Garges-lès-Gonesse est à l’autre bout du district : un commissariat imposant, construit en forme de revolver. Sous les plafonds majestueux, les mots résonnent comme dans une cathédrale déserte : ils ne sont plus qu’une quinzaine depuis le rattachement à Sarcelles. La chaudière vient d’éclater. Elle ne sera pas changée : trop cher. Des radiateurs ont été apportés, certains de chez soi. Ici, on traite surtout les stupéfiants et la délinquance financière. « On nous demande de prioriser les fraudes contre la Caisse d’allocations familiales et la Sécurité sociale, dit une fonctionnaire. Il n’y en a pas tant que ça – de la survie, surtout. »

Parfois, quelqu’un appelle pour s’inquiéter d’un autre dossier. Presque invariablement, il s’entend répondre : « Ecrivez au parquet. » Il arrive que le parquet envoie à son tour un papier bleu : où en est l’enquête ? Alors, un fonctionnaire descend à la cave. Il traverse un fouillis de plantes en plastique, rescapées d’une visite officielle, et de vélos datant de l’époque où devaient se lancer des brigades à deux-roues.
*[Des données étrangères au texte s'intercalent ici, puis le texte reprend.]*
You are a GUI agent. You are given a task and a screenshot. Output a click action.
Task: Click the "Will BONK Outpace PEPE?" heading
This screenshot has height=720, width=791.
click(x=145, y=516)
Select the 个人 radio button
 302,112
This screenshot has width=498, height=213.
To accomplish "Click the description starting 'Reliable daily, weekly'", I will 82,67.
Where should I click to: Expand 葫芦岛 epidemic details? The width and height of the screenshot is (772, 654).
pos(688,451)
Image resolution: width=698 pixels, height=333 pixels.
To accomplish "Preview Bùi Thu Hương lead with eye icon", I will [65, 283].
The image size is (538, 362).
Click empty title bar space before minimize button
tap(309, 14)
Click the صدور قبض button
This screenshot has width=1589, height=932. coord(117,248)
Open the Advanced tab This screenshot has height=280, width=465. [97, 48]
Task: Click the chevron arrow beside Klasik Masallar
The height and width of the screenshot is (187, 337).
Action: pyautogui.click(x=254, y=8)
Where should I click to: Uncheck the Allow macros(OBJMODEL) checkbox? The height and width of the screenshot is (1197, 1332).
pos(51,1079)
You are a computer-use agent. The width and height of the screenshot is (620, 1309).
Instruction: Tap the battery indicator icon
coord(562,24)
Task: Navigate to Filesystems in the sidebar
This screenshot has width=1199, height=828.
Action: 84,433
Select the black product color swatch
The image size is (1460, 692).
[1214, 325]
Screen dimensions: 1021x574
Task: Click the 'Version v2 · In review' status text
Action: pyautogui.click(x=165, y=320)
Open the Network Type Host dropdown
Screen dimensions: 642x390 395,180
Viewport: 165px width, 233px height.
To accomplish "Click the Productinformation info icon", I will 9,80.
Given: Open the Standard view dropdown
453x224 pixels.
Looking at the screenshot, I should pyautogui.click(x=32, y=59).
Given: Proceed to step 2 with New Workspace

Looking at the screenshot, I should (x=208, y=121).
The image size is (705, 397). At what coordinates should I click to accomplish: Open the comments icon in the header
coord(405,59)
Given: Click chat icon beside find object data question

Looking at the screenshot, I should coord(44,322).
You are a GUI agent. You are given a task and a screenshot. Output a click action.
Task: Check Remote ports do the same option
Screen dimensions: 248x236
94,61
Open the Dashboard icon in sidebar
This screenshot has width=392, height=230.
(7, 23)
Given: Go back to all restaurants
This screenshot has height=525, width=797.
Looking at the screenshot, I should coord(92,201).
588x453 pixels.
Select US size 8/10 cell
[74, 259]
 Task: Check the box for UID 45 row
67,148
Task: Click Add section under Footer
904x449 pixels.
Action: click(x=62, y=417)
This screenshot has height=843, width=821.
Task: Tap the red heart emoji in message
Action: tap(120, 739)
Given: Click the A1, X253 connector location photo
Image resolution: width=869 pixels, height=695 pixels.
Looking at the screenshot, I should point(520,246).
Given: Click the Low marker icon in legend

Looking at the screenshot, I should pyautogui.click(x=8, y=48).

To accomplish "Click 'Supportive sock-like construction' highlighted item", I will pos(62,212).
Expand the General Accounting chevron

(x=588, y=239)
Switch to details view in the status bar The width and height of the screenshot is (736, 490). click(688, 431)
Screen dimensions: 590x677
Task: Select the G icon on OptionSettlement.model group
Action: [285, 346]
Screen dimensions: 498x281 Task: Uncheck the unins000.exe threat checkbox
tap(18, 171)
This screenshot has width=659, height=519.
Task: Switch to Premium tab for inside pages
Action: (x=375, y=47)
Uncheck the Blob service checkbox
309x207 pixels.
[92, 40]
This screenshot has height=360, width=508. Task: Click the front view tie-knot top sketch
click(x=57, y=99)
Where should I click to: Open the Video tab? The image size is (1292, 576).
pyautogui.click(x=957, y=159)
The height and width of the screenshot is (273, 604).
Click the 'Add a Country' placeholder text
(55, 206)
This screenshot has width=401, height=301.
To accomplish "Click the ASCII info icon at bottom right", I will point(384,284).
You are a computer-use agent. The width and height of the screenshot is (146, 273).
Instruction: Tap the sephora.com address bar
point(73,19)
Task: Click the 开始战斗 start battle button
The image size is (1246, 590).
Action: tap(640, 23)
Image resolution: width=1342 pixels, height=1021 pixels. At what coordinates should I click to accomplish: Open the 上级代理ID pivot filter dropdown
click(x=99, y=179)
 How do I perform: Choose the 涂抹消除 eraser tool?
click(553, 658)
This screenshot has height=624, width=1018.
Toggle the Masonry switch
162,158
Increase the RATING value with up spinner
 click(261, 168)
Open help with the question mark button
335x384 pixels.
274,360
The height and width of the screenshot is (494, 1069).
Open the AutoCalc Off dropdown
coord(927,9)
Et là, tout au fond de ce cimetière des ambitions brisées, le fonctionnaire ouvre un placard. 1 846 dossiers sont alignés : escroquerie, abus de confiance, paiement frauduleux… Le fonctionnaire pose le papier bleu sur l’affaire qui lui correspond. Au hasard : l’arnaque d’un joli moustachu de Sarcelles contre une infirmière de Rodez, rencontrée sur Meetic, 2 850 euros en 2013. Puis le fonctionnaire remonte. Il faudrait dix plein-temps pendant six mois pour les écluser. « Alors on attend que les procédures meurent toutes seules. » […]

Entre 2012 et 2014, quatre suicides ont frappé les équipes de Sarcelles.